■ **ABOUT THIS TASK**
Could you reproduce the lines below from the one with "Jardim Angélica (30, 2117)" through the one with "For every named target in this 1280×1344"? Keep both ends and add nothing.

Collected data entries
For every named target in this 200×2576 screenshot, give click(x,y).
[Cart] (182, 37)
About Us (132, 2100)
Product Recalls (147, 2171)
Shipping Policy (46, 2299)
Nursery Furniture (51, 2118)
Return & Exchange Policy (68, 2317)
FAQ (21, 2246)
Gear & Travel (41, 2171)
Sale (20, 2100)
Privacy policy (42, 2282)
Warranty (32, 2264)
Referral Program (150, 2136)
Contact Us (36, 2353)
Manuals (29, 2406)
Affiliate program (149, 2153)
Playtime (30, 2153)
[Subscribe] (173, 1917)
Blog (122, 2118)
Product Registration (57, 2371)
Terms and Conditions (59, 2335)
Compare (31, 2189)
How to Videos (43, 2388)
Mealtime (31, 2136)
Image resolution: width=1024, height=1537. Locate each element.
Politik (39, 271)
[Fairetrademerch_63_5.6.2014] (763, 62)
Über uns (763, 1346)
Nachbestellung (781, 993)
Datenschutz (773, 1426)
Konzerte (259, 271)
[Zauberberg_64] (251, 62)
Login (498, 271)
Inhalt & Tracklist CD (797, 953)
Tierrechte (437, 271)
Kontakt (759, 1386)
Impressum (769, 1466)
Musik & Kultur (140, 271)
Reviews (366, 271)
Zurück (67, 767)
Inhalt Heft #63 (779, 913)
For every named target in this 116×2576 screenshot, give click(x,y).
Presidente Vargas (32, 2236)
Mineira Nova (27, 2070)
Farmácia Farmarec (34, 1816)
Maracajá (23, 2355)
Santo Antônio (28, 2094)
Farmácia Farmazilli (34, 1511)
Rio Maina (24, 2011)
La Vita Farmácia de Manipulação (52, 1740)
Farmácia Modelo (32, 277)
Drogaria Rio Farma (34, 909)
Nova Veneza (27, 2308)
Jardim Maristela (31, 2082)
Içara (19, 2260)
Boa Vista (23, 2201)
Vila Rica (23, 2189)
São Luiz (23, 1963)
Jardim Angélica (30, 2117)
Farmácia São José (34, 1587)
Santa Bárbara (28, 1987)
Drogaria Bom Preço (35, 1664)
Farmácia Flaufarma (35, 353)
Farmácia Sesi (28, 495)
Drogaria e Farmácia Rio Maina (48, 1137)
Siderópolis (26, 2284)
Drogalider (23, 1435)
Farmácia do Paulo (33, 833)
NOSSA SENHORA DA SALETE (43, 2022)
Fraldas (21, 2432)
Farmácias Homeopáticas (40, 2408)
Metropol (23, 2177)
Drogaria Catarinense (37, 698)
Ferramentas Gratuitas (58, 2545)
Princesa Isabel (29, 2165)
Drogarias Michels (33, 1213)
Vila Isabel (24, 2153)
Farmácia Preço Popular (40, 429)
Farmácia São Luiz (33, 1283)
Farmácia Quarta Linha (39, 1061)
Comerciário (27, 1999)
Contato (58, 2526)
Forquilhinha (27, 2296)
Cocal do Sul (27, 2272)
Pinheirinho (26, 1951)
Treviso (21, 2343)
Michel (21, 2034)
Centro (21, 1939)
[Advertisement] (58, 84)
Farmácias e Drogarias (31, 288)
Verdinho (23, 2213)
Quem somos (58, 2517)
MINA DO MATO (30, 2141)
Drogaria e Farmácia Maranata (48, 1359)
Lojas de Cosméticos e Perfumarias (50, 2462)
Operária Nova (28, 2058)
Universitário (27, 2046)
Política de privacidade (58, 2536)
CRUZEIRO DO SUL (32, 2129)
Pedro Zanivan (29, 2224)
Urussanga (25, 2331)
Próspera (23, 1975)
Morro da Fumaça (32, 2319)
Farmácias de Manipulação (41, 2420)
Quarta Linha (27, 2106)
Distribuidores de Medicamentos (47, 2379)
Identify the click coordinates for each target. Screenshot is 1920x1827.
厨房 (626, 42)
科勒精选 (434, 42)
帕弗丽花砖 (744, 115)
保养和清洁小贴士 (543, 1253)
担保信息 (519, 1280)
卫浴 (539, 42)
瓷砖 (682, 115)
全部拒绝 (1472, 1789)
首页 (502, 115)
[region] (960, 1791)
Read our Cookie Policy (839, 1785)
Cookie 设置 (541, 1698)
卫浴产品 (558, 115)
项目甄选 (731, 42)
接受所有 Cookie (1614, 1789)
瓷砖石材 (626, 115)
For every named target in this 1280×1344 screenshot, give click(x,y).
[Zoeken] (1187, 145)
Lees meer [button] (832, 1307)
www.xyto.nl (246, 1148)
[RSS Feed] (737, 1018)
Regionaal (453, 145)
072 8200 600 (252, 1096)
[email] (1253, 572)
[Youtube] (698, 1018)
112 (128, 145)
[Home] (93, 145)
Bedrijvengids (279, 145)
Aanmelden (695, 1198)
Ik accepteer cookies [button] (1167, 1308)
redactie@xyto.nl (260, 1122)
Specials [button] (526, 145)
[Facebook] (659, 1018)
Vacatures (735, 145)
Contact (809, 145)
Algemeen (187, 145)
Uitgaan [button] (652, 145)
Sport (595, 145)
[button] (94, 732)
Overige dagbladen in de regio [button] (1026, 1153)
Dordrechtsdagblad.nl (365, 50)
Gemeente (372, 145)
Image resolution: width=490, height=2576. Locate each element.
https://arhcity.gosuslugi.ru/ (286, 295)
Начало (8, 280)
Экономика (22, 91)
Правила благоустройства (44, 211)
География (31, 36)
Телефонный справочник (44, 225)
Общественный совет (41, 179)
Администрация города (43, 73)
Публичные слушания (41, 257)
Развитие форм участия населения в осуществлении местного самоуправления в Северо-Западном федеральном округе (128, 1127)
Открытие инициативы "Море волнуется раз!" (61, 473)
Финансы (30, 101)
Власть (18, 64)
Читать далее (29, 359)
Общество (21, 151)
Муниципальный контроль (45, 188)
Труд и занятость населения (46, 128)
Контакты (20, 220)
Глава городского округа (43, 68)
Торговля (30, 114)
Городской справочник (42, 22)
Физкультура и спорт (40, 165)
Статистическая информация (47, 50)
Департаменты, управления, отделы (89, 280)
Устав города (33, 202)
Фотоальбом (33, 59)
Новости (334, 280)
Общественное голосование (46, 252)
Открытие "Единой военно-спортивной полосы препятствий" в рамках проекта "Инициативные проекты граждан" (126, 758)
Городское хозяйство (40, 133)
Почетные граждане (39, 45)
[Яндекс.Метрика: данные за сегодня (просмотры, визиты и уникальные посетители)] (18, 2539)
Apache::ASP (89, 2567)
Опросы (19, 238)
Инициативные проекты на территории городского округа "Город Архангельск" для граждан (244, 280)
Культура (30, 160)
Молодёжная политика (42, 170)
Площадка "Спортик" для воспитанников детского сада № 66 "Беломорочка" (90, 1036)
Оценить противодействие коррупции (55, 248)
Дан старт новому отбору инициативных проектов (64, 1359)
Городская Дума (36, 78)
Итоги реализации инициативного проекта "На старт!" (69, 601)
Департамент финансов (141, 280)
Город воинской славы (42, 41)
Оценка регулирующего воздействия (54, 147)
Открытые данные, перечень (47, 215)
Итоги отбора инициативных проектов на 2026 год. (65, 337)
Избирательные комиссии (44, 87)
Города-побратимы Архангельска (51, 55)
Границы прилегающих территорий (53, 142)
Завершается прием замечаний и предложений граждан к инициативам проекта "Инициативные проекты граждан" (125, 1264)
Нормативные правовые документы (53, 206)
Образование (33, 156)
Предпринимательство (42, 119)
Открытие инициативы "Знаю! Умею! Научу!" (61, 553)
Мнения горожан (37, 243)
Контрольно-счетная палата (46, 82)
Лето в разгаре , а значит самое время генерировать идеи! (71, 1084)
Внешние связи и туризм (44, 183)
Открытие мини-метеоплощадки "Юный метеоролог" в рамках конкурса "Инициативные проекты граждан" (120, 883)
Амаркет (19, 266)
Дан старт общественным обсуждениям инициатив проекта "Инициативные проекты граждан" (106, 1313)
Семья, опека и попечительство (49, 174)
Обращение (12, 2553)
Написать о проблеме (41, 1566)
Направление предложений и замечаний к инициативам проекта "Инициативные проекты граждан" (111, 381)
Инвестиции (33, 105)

■ **SOLUTION**
Jardim Angélica (30, 2117)
Farmácia São José (34, 1587)
Santa Bárbara (28, 1987)
Drogaria Bom Preço (35, 1664)
Farmácia Flaufarma (35, 353)
Farmácia Sesi (28, 495)
Drogaria e Farmácia Rio Maina (48, 1137)
Siderópolis (26, 2284)
Drogalider (23, 1435)
Farmácia do Paulo (33, 833)
NOSSA SENHORA DA SALETE (43, 2022)
Fraldas (21, 2432)
Farmácias Homeopáticas (40, 2408)
Metropol (23, 2177)
Drogaria Catarinense (37, 698)
Ferramentas Gratuitas (58, 2545)
Princesa Isabel (29, 2165)
Drogarias Michels (33, 1213)
Vila Isabel (24, 2153)
Farmácia Preço Popular (40, 429)
Farmácia São Luiz (33, 1283)
Farmácia Quarta Linha (39, 1061)
Comerciário (27, 1999)
Contato (58, 2526)
Forquilhinha (27, 2296)
Cocal do Sul (27, 2272)
Pinheirinho (26, 1951)
Treviso (21, 2343)
Michel (21, 2034)
Centro (21, 1939)
[Advertisement] (58, 84)
Farmácias e Drogarias (31, 288)
Verdinho (23, 2213)
Quem somos (58, 2517)
MINA DO MATO (30, 2141)
Drogaria e Farmácia Maranata (48, 1359)
Lojas de Cosméticos e Perfumarias (50, 2462)
Operária Nova (28, 2058)
Universitário (27, 2046)
Política de privacidade (58, 2536)
CRUZEIRO DO SUL (32, 2129)
Pedro Zanivan (29, 2224)
Urussanga (25, 2331)
Próspera (23, 1975)
Morro da Fumaça (32, 2319)
Farmácias de Manipulação (41, 2420)
Quarta Linha (27, 2106)
Distribuidores de Medicamentos (47, 2379)
Identify the click coordinates for each target. Screenshot is 1920x1827.
厨房 (626, 42)
科勒精选 (434, 42)
帕弗丽花砖 (744, 115)
保养和清洁小贴士 (543, 1253)
担保信息 (519, 1280)
卫浴 (539, 42)
瓷砖 (682, 115)
全部拒绝 (1472, 1789)
首页 (502, 115)
[region] (960, 1791)
Read our Cookie Policy (839, 1785)
Cookie 设置 (541, 1698)
卫浴产品 (558, 115)
项目甄选 (731, 42)
接受所有 Cookie (1614, 1789)
瓷砖石材 (626, 115)
For every named target in this 1280×1344 screenshot, give click(x,y).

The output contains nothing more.